Roslan Ahmad, 61, remembers vividly how his school bus was packed with children when he began working as a driver four decades ago.

“The bus was always cramped with students. Some would have to stand during the whole trip to school,” said the father of eight as he shared fond memories of when he started driving the school bus in his early 20s.

After years of working as a driver, Roslan saved enough to buy his own bus, before adding another one to cater for school field trips.

Although many new players had ventured into the business over the years, Roslan was earning enough to support his family.



It was smooth sailing until the Covid-19 pandemic hit, forcing the government to implement the Movement Control Order (MCO) in 2020. It dealt a huge blow to the business.

“We thought it would only be for a few months. But the series of lockdowns lasted for two years.

“As schools were closed, we lost our only source of income,” he said.

To survive, he ventured into selling nasi kandar at a stall in Jalan Sultanah here, but the business did not go as well as he had hoped for.

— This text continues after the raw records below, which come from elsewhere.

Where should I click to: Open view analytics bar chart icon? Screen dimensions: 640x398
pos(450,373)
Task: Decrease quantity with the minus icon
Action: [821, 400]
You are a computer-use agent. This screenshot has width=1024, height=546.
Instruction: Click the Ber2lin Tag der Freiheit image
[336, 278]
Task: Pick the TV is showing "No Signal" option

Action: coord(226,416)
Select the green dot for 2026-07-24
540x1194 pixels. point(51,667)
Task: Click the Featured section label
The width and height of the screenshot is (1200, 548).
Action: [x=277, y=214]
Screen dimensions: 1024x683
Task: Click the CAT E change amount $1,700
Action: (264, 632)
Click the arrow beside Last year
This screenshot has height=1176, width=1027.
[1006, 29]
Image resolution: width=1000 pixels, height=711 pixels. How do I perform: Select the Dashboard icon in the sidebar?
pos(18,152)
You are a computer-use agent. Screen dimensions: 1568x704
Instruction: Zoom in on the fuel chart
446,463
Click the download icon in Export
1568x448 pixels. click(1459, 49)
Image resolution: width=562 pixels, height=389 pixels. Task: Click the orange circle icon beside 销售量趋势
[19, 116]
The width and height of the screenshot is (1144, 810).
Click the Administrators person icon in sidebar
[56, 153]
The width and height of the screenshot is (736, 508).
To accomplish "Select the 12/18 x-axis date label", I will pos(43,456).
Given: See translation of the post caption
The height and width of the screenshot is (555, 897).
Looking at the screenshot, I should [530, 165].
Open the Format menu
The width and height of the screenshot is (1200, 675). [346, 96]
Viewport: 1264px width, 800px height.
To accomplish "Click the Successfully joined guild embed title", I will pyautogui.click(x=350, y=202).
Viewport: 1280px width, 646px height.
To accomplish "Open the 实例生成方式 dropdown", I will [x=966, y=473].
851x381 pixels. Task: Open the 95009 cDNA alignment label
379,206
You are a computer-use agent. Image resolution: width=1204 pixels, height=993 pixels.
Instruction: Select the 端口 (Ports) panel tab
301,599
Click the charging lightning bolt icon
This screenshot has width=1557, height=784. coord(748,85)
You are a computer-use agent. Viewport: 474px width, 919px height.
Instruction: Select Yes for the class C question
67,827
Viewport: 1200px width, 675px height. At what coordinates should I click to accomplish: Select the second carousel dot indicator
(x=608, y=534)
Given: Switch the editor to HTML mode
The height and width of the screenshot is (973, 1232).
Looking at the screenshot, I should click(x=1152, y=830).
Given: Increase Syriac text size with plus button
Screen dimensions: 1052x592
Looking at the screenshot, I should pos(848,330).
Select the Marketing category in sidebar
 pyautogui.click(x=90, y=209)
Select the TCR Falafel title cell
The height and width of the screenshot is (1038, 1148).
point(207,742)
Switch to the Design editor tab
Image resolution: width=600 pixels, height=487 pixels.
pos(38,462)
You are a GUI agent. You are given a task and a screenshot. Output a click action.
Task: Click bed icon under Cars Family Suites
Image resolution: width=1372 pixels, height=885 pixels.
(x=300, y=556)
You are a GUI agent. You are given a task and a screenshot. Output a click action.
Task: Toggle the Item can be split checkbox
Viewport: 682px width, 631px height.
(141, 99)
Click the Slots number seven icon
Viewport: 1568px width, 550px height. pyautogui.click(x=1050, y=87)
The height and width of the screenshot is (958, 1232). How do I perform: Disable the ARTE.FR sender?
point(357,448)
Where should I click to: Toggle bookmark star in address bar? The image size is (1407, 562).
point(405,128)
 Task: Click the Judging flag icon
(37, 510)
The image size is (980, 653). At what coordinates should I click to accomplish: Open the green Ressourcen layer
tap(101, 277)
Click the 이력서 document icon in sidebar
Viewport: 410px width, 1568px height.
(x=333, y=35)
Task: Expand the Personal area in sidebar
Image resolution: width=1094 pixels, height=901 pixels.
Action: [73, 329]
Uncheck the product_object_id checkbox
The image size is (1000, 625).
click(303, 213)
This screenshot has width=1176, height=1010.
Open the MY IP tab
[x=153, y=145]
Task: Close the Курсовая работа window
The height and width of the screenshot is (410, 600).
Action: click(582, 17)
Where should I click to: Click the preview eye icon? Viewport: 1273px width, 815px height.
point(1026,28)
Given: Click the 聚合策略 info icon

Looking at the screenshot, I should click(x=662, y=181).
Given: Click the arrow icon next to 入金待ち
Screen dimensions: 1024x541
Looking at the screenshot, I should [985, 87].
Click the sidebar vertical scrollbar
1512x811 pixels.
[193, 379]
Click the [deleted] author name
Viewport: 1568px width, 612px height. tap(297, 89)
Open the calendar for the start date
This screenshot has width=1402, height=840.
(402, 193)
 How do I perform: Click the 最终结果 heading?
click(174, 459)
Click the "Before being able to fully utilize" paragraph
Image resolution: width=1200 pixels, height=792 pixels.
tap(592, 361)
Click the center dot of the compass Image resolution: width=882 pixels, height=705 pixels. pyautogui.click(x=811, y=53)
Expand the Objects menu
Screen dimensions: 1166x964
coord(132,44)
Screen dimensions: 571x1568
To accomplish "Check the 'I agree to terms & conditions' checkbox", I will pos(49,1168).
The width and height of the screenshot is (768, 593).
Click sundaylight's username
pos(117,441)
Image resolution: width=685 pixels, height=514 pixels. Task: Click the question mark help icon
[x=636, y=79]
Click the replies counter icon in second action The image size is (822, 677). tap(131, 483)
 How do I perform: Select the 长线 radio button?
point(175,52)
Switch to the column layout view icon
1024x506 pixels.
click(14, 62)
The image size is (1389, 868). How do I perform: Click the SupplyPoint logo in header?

“Luckily my children had grown up and they had been helping me with our expenses during the difficult times,” he told theĀ New Straits Times.

Roslan said the loan moratorium introduced by the government also helped him retain
his buses.

With the lockdowns fully lifted early this year, bus operators were finally back in full swing.

“School field trips also helped us earn some additional income besides the daily school ride,” said Roslan as he kept a watchful eye on the boys that he ferried for a football match at a secondary school in Mergong here recently.



Roslan said the fuel subsidy provided by the government helped cover his overhead to transport between 30 to 40 students on school days.

However, not everyone was as lucky as Roslan, with many still on the rocky road to recovery.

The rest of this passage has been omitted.